骨密度の検査としては、CTを用いる方法、超音波検査を用いる方法、レントゲンを用いる方法などがあります。

当院ではレントゲンを用いる方法(手の骨をレントゲン撮影)で骨密度を測定しています。

若い頃の骨密度(若年性靱平均値)と比較

70%以上80%未満は骨粗しょう症疑いあり
70%未満を骨粗しょう症と診断します。

喫煙、アルコール過剰摂取、運動不足などが骨粗しょう症のリスクファクターです。閉経期以降女性ホルモンが減ると骨密度低下します。

禁煙、アルコールをひかえる、日々の運動が予防につながります。

■コーラと骨密度の関係

2500人余の生活習慣を詳細に検討したフラミンガム骨粗しょう症研究の結果が2006年に報告されました。
(Ciation: Tucker KL et al. Colas, but not other carbonated beverages, are associated with low bone mineral density in older women: The Framingham Osteoporosis Study. Am J Clin Nutr. 2006 Oct;84(4):936-42.)

男性1125人、女性1413人

炭酸飲料を男性は週4.3本、女性は2.0本
コーラ男性週2.5本、女性0.9本

炭酸飲料、コーラ、ノンカフェイン

炭酸飲料以外の影響を除外するために、身長、年齢、摂取カロリー、喫煙、アルコール、カルシウム、ビタミンDなどはマッチングさせてあります。

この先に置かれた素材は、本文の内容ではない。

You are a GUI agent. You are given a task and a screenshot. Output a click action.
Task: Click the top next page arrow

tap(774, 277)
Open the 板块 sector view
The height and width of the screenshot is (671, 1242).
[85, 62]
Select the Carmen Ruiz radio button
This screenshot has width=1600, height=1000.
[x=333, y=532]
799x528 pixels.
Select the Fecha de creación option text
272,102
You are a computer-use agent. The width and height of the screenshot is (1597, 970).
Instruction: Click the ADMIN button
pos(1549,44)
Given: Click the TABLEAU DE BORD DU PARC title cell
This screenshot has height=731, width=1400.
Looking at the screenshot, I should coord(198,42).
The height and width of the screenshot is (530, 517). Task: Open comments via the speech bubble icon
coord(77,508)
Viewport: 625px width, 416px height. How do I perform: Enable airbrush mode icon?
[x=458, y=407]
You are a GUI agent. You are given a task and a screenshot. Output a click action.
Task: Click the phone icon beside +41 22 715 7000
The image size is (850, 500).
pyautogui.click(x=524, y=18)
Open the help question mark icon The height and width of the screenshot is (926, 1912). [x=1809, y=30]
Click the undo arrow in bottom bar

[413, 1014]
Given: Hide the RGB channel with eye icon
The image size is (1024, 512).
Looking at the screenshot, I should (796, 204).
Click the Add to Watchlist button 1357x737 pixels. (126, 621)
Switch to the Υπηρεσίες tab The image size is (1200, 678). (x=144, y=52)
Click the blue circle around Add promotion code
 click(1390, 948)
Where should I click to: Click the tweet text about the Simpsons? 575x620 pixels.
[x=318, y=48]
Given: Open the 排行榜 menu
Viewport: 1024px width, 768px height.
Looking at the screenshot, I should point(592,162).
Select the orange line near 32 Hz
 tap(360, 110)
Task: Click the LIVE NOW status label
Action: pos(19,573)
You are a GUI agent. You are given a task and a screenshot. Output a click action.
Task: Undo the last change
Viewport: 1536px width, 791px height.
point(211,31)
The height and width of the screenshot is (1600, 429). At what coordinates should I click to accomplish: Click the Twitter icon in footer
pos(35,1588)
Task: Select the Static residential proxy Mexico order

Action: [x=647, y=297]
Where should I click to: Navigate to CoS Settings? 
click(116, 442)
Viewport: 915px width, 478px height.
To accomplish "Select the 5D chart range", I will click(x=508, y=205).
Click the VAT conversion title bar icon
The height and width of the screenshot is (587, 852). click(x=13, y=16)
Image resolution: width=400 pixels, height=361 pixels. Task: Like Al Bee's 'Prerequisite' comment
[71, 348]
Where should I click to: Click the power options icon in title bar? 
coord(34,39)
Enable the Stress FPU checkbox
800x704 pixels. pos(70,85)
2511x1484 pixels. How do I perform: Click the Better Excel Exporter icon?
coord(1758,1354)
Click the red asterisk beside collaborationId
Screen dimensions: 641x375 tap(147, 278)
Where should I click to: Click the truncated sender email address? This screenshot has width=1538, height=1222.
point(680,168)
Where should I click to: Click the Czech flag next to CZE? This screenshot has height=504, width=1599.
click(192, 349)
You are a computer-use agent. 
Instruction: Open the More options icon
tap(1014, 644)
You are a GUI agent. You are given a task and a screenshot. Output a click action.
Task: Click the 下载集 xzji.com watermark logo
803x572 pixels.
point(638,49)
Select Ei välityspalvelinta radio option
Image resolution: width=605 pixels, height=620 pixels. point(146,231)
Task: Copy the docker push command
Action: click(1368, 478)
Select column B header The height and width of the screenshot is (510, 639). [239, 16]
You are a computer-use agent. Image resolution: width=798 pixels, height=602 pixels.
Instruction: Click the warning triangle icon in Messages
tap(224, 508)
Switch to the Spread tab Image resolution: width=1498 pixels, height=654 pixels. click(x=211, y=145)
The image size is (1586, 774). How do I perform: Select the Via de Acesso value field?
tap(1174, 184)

結果、男性はコーラと骨密度の関係ほぼなかったのですが、女性では摂取量に比例して骨密度が低下していました。

女性骨粗しょう症

カフェインは骨密度に影響するといわれていますが、カフェイン入りのコーラとカフェインレスのコーラと比べてその差はありませんでした。

週に3回以上コーラを飲む女性で有意に骨密度低下しています。

フラミンガム骨粗しょう症研究での女性平均年齢が58.2 ± 9.4 であったことを併せて判断すると、更年期以降においては、コーラを多く飲む生活習慣と骨密度低下の関係があるといえます。

疫学調査なのでコーラが骨密度低下の原因であると単純に結論づけることはできませんコーラをよく飲む生活習慣は骨粗しょう症のリスクになりうるということです。

■まとめ

年齢とともに低下する骨密度ですが、それらを悪化させる要因には、喫煙、アルコール過剰摂取、運動不足などがあります。閉経期以降女性ホルモンが減ることも骨密度低下を加速させます。

禁煙、アルコールをひかえる、カルシウム摂食をこころがける、日々の運動が予防につながります。

フラミンガム骨粗鬆研究の結果からは、これに更年期以降の女性に関してはコーラを週3回以上のむことがリスクファクターに加わります。

骨粗鬆予防には運動、バランスの取れた食事ですね。